The adapter layer (ADR-020) abstracts compute, storage, and notebook providers behind clean interfaces, so all application logic is decoupled from infrastructure specifics. Today that means GKE + GCS (ADR-021, ADR-022).
Infrastructure is provisioned through UI-driven Terraform (ADR-007) -- researchers never touch HCL. All secrets live in Secret Manager (ADR-008), all actions are recorded in an immutable audit log (ADR-009), and data portability is guaranteed (ADR-012).
See all architecture decision records in decisions/README.md.
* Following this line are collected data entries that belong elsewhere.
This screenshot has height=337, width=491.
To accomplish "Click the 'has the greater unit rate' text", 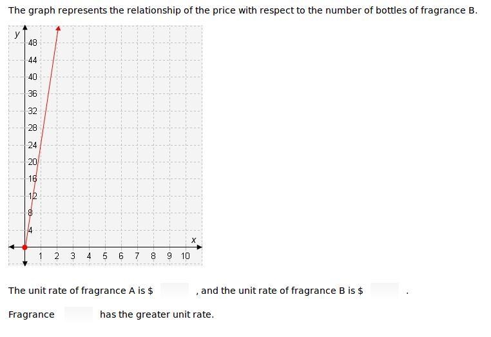I will (x=157, y=314).
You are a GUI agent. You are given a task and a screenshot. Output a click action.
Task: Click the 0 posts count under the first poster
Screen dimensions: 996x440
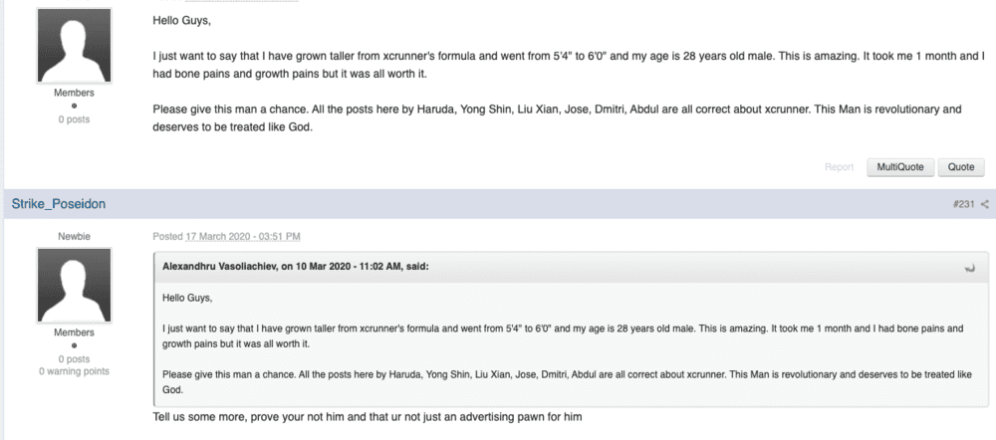pos(75,119)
- Docker and Docker Compose
- Git
- openssl (for secret generation)
Run this on your local machine to provision a GCP VM and get started:
curl -fsSL https://raw.githubusercontent.com/not-that-guy-again/bioAF/main/install-gcp.sh | bashThe script sets up gcloud, creates a VM with Docker, and walks you through the process. Once the VM is ready, SSH in and run:
git clone https://github.com/not-that-guy-again/bioAF.git
cd bioAF
./bioaf setupIf you already have a Linux server with Docker installed:
git clone https://github.com/not-that-guy-again/bioAF.git
cd bioAF
./bioaf setupThe setup command handles everything: checks prerequisites, generates
secrets and TLS certs, pulls pre-built images, runs migrations, and prints
a one-time setup code. Open the URL it shows in your browser and enter the
code to create your admin account and configure the platform.
| Command | Description |
|---|---|
./bioaf setup |
First-run setup (pulls images, generates secrets, prints setup code) |
./bioaf start |
Start all services in dependency order |
./bioaf stop |
Stop all services |
./bioaf restart |
Restart all services |
./bioaf status |
Show service status |
./bioaf logs [service] |
Tail logs (all or one service) |
./bioaf build [service] |
Build container images locally (development only) |
./bioaf migrate |
Run database migrations |
./bioaf migrate-down <rev> |
Downgrade database to a specific revision |
./bioaf seed <script.py> |
Run a seed/data script in the backend container |
./bioaf backup |
Create a database backup |
./bioaf update [version] |
Update to latest (or specific) version |
./bioaf reset-db |
Destroy and recreate the database (with confirmation) |
./bioaf shell [service] |
Open a shell in a container (default: backend) |
./bioaf dbshell |
Open a psql session to the database |
./bioaf register-outputs |
Register pipeline output files from GCS |
./bioaf help |
Show all commands |
See the full Deployment Guide for detailed instructions.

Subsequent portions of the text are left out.